Und der FCM war noch nicht fertig: Quasi mit dem Schlusspfiff ist es ausgerechnet Tobias Schwede vorbehalten, den Deckel ganz fest auf diese Partie zu schrauben. Einwurf Christopher Handke, Niemeyer verlängert per Kopf auf Lohkemper, der links den völlig freien Schwede sieht und den Ball dort auch hinspielt. Erneut steht Niemeyer für einen Doppelpass bereit und zack! zappelt der Ball wieder im Netz. Schwede hatte nicht lange gefackelt und direkt flach rechts unten ins Tor verwandelt. Während die Westkurve nun natürlich endgültig am Durchdrehen war, muss dieser Treffer für den Schützen schon etwas mehr als nur ein innerer Vorbeimarsch gewesen sein. Schönes Ding, und wie eingangs schon zitiert: Solche Geschichten… Ihr wisst schon.

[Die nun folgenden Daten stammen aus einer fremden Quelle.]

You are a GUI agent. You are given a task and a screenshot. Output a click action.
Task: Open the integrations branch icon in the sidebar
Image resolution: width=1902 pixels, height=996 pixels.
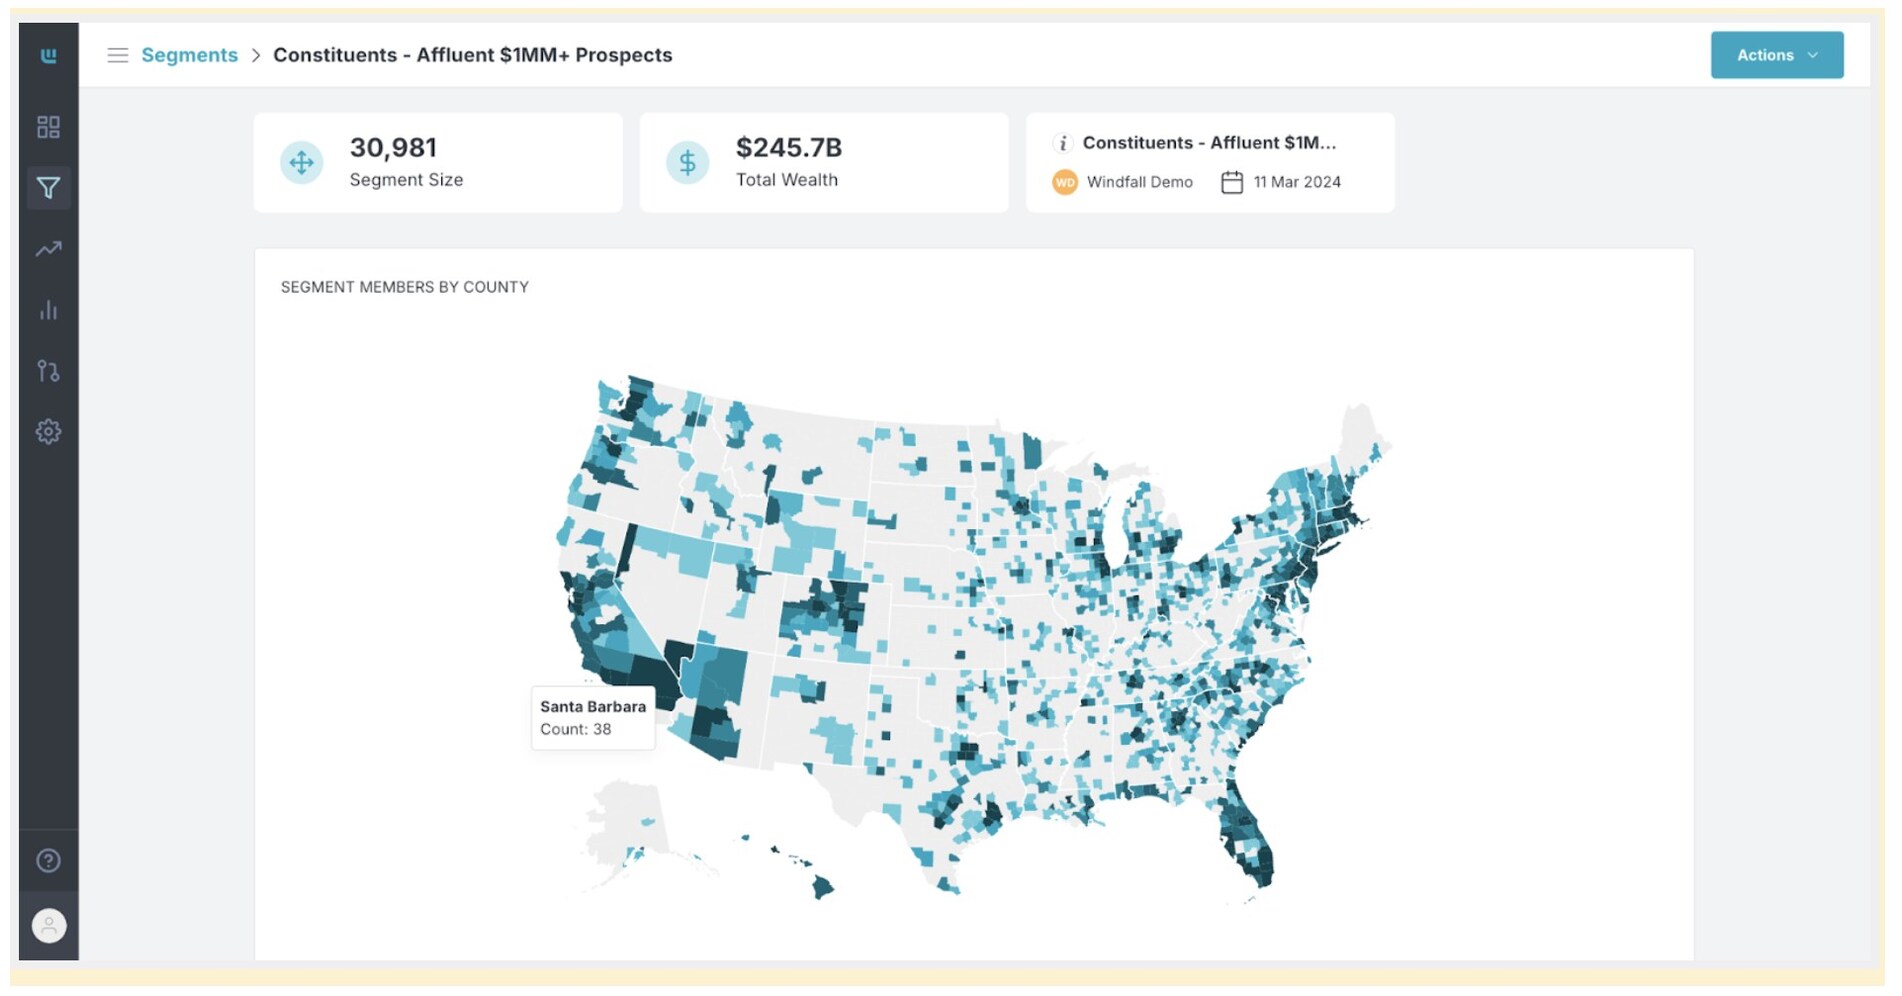48,371
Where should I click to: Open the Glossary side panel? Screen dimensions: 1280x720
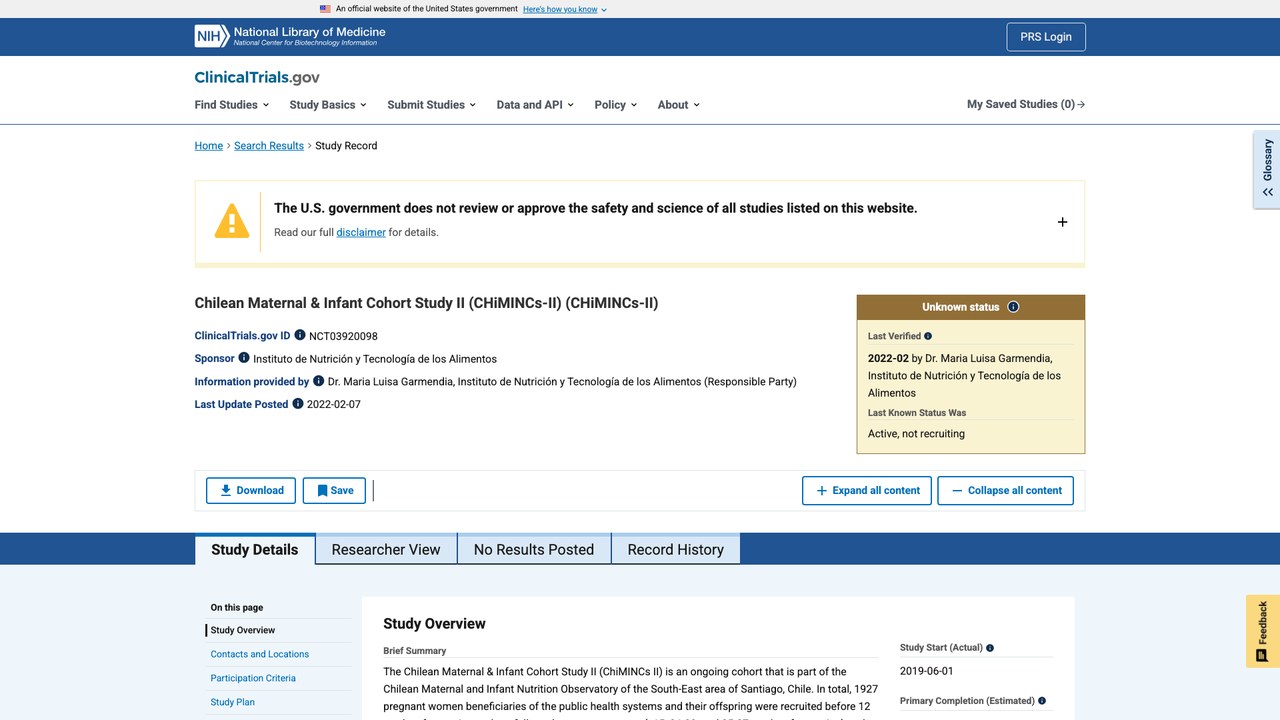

Angepfiffen wurde die Partie dann gar nicht erst wieder, sondern direkt in die kollektiven Feierlichkeiten übergegangen. Dank der passenden Ergebnisse auf den anderen Plätzen und dank des abgesagten Spiels des SC Paderborn in Meppen grüßen die Größten der Welt nun mindestens für eine Woche vom Platz an der Sonne und haben nach einem zwischenzeitlichen Hänger zu Jahresbeginn nun wieder 9 Punkte Vorsprung auf Relegationsrang 3. Eine optimale Ausgangslage einmal mehr, zumal nach dem Pokalerfolg gegen Augsburg nun mit dem Treffer von Nils Butzen auch die letzte Aufstiegsvoraussetzung für diese Saison erfüllt sein dürfte. Trotz aller – berechtigter – Euphorie bleibt allerdings auch festzuhalten, dass es mit der Leistung aus größeren Teilen der zweiten Halbzeit schwierig werden könnte, am kommenden Wochenende auch in Rostock zu bestehen. Diese Gedanken allerdings dürfen uns gern erst in einigen Tagen wieder beschäftigten. Bis dahin wird genossen und gefeiert und bereiten die vorletzten Zeilen dieses Textes vielleicht dem einen oder der anderen noch einen ordentlichen Wochenanfangs-Ohrwurm:
„Unser Club ist unbesiegbar, niemand kann uns aufhalten…!“
Bitte. Gern geschehen. Nur der FC Magdeburg!